What an embarrassment !!! A national poll recently declared The Georgia Legislature , I once proudly served, as the 5th worst legislature in the USA. Why not, when we have a Governor and his Republican cronies who , when confronted with declining revenues, decide to cut first EDUCATION? Georgia’s prison budget is the nations highest.We willingly spend more money on each prisoner every day than on the education of any of our children on the same day. Preposterous and shameful. Small minded men make small minded Governors and legislators.

Eli

December 9th, 2012
10:14 am

By “they” I, of course, mean the GOP…who put those amendments on the agenda in the first place.

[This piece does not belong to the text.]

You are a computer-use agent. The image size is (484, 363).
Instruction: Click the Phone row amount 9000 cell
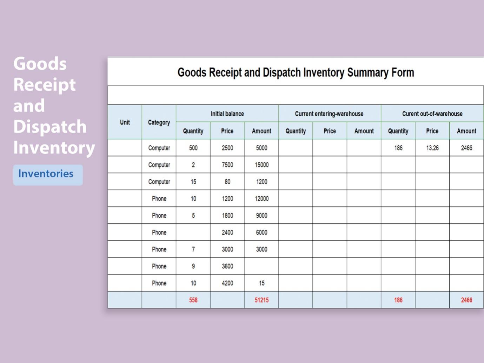click(x=261, y=215)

There is no denying the facts here. Split hairs however you like about who voted in favor of what, the GAGOP has an iron grip on political control in our state and they put those measures on the ballot. Ultimately the heart of the matter comes down to a complete disregard for human dignity and a subversion of the 1st Amendment Establishment Clause. There is no secular legislative intent for denying civil rights to gays other than hate. ‘God’ has no place in the creation and justification of law in the US.

Regardless of how hispanics and african americans voted on gay rights measures, it is becoming more and more clear to those communities that conservatism is largely inseparable from attempts to establish a WASP state. Overwhelmingly Hispanics and Blacks voted to reelect the president and both communities are significantly moderating on gay rights and abortion. They understand the fight they still must face and African Americans are keenly aware that the progressive community is the reason why they have achieved political equality. Conservatives opposed the abolition of slavery, conservatives opposed women’s suffrage, conservatives opposed the expansion of civil rights for blacks, conservatives opposed the freedom of thought and conscience with their communist witch-hunts, and now conservatives treat Hispanics with the same second-class human status they have always treated non-WASPs (the mere fact that conservatives refer to many immigrants as ‘illegals’ is testament to this fact…you people do not call child-rapists and murderers illegals, but as soon as a child is brought here by parents seeking the American dream without documentation you and your FoxNews ilk do not hesitate to call them ‘illegals.’)

Eli

December 9th, 2012
10:14 am

oh yeah, a happy winter solstice to you td.

Michele

December 9th, 2012
10:59 am

All the best to Casey Cagle, a true statesman {something that has been sorely lacking in Georgia politics while the tea Party was ruining the country}.